- _PROVIDED ENTRIES_:
===============

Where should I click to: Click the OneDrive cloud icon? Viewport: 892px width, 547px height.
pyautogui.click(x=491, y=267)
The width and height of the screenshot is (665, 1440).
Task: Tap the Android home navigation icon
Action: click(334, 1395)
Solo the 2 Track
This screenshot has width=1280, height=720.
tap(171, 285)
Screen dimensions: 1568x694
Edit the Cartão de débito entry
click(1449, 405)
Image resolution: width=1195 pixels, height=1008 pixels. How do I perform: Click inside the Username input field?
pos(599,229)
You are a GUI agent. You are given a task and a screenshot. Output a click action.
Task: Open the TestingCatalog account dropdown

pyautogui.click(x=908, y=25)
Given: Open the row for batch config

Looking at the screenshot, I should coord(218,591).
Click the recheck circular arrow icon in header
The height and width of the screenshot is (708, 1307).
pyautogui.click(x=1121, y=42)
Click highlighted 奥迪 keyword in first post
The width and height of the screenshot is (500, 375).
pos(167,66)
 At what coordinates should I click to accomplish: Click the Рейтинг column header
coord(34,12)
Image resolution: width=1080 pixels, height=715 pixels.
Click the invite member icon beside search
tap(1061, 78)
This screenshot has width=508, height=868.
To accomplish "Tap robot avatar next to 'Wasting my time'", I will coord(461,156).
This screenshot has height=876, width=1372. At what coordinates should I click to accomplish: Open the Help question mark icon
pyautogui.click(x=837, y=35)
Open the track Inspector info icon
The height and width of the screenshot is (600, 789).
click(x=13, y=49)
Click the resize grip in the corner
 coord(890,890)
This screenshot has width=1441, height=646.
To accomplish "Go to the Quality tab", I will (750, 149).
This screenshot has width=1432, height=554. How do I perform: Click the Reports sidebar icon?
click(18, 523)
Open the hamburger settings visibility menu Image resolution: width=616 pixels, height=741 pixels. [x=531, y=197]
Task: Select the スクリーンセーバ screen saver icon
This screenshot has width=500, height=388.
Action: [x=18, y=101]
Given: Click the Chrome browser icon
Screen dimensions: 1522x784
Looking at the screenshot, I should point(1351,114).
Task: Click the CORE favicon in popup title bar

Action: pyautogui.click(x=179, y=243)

===============

- _WORK REQUIRED_: Please return all of the entries exactly as they were given.

- _EXPECTED ANSWER_:
Where should I click to: Click the OneDrive cloud icon? Viewport: 892px width, 547px height.
pyautogui.click(x=491, y=267)
The width and height of the screenshot is (665, 1440).
Task: Tap the Android home navigation icon
Action: click(334, 1395)
Solo the 2 Track
This screenshot has width=1280, height=720.
tap(171, 285)
Screen dimensions: 1568x694
Edit the Cartão de débito entry
click(1449, 405)
Image resolution: width=1195 pixels, height=1008 pixels. How do I perform: Click inside the Username input field?
pos(599,229)
You are a GUI agent. You are given a task and a screenshot. Output a click action.
Task: Open the TestingCatalog account dropdown

pyautogui.click(x=908, y=25)
Given: Open the row for batch config

Looking at the screenshot, I should coord(218,591).
Click the recheck circular arrow icon in header
The height and width of the screenshot is (708, 1307).
pyautogui.click(x=1121, y=42)
Click highlighted 奥迪 keyword in first post
The width and height of the screenshot is (500, 375).
pos(167,66)
 At what coordinates should I click to accomplish: Click the Рейтинг column header
coord(34,12)
Image resolution: width=1080 pixels, height=715 pixels.
Click the invite member icon beside search
tap(1061, 78)
This screenshot has width=508, height=868.
To accomplish "Tap robot avatar next to 'Wasting my time'", I will coord(461,156).
This screenshot has height=876, width=1372. At what coordinates should I click to accomplish: Open the Help question mark icon
pyautogui.click(x=837, y=35)
Open the track Inspector info icon
The height and width of the screenshot is (600, 789).
click(x=13, y=49)
Click the resize grip in the corner
 coord(890,890)
This screenshot has width=1441, height=646.
To accomplish "Go to the Quality tab", I will (750, 149).
This screenshot has width=1432, height=554. How do I perform: Click the Reports sidebar icon?
click(18, 523)
Open the hamburger settings visibility menu Image resolution: width=616 pixels, height=741 pixels. [x=531, y=197]
Task: Select the スクリーンセーバ screen saver icon
This screenshot has width=500, height=388.
Action: [x=18, y=101]
Given: Click the Chrome browser icon
Screen dimensions: 1522x784
Looking at the screenshot, I should point(1351,114).
Task: Click the CORE favicon in popup title bar

Action: pyautogui.click(x=179, y=243)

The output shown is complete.